Doğa Sevgisi(3)

İki tarafında ki dağ çilekleri ağaçları ile kaplı patika yoldan çileklerin hangisine  elimizle yetişebiliyorsak,hangisini beğeniyorsak koparıp yiyerek kaç kilometre gittik bilmiyorum. Patika yol bazen inişli bazen çıkışlı oluyor. Fotoğraf çekmek, çilek toplamak öyle güzel ki bir anda baktım önde gidenlerin içindeyken, ortada yürüyenlerin arasında kalmışım, o da ne:) en sondan gelen gruba dahil olmuşum. Doğanın tadını çıkaracağım derken, sonlarda kalmak hiçte iyi olmuyor,hızlanmalıyım. Önden gidenler Meryem ananın tepedeki evine ulaştılar. Manzara öyle güzel ki, fotoğrafını çekeceğim öyle çok şey var ki, istesemde hızlı gidemiyorum, gözümün önüne bütün güzellikler serilmiş.Bu güzelliklerin fotoğraflarını çekmemek güzelliklere haksızlık olur diyorum ve yine fotoğraf çekmeye devam ediyorum. Nasıl olsa Meryem ananın evinde kırkbeş dakikalık mola var. Nihayet Meryem ananın evinin buluduğu yere ulaştım. İşte burada da görülecek,fotoğraflanacak ne kadar çok şey var. Dinlenmek yerine görmek ve fotoğraf çekmek için etrafa göz gezdiriyorum. Sonbaharın tüm güzelliği gözlerimin önüne serilmiş. Hepsi beni çek, beni çek diye haykırıyor. Fotoğraf çekmek bir tür hastalıksa benim hastalığım diyorum. Her mevsim doğa ayrı güzel,bunun farkında olunca da bu güzellikleri gelecek insanlara aktarmak için bende kendime düşen görevimi yapmalıyım diyorum.Doğa yürüyüşünü birlikte yaptığımız tüm arkadaşlar dağılmış,kimi fotoğraf çekiyor, kimi çay içiyor, kimi hediyelik eşyalara bakıyor, kimi etrafı geziyor. Meydanda duvarları tuğla ile örülmüş içi çukur bir yer var. Herkes fotoğraf çekiyor, kimisi içine giriyor merdivenlerinden. Herkese göre farklı bir anlamı var.  Düşünceler algılamalar kişlere göre değişiyor. Bende fotoğrafını çekiyorum,çekerkende burasının bir kadın rahimine benzediğini düşünüyorum. Evet burası sanki bir rahim şekilde yapılmıştı. Bunu yapanlar bir şey anlatmak istiyordu. Ben kendime göre anlamıştım. Meryem ana İysa(isa a.s.) yı hiç bir erkekle birleşmeden tıpkı Adem a.s. gibi dünyaya getirmişti. Kuranda bu bizlere bildirilmişti. Gerçek yapılma nedeninin yapanlar biliyor, ben ve benim gibi herkes kendine göre düşünecek tabi.
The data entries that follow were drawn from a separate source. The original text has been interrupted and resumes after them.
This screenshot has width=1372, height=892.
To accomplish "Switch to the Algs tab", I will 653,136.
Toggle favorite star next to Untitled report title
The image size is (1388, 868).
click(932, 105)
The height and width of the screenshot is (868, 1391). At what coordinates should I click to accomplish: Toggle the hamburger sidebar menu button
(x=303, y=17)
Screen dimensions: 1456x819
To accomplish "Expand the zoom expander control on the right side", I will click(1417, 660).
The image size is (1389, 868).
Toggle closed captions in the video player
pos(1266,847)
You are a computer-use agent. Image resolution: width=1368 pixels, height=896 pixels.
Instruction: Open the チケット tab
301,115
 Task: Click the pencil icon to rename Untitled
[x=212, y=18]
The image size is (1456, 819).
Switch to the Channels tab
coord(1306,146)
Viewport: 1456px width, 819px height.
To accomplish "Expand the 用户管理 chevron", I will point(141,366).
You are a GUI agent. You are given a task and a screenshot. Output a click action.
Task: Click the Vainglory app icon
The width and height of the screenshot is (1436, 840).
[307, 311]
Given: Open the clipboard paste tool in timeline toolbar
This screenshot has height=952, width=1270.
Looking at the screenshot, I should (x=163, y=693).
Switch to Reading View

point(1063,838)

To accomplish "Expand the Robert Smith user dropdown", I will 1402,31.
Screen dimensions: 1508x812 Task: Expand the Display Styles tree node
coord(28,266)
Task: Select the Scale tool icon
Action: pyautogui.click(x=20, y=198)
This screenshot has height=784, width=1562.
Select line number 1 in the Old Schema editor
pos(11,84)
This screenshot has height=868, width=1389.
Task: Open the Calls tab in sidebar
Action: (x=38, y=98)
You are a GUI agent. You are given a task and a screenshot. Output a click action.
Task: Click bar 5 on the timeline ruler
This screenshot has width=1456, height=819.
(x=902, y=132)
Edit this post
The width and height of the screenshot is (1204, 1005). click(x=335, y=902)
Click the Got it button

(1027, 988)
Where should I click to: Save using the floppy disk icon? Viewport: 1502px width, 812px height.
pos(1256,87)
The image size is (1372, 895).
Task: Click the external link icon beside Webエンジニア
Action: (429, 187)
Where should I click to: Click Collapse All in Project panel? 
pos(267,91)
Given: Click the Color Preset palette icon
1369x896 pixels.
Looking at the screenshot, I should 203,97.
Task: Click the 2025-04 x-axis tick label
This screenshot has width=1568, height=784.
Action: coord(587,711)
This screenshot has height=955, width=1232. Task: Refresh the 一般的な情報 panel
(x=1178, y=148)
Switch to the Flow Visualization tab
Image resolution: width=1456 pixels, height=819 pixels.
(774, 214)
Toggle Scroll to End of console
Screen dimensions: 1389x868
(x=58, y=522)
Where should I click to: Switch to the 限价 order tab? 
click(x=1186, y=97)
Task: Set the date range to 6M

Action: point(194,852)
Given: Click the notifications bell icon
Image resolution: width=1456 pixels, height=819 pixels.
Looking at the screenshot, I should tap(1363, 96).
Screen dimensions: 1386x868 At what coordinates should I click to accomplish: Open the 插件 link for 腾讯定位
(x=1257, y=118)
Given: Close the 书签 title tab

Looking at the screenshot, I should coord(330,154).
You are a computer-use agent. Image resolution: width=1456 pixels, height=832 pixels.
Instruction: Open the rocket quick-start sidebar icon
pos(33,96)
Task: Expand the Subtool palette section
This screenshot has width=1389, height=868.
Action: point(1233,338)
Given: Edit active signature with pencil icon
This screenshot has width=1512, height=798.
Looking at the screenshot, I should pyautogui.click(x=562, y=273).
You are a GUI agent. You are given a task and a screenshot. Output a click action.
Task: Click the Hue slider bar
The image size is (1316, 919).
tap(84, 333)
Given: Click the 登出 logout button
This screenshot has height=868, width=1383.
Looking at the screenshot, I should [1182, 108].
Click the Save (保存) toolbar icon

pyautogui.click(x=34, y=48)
Meryem ananın odasında eskiden fotoğraf çekebiliyorduk, şimdi sessiz olun,fotoğraf çekmeyin diyen görevliler engel koyuyorlar. Zaman değiştiği gibi düşünceler ve davranışlarda değişiyor.

Farklı yerlerden gelmiş ziyaretçiler,farklı lisanlarda konuşan insanlar farklı duygu ve düşünceler görüyorum,hissediyorum.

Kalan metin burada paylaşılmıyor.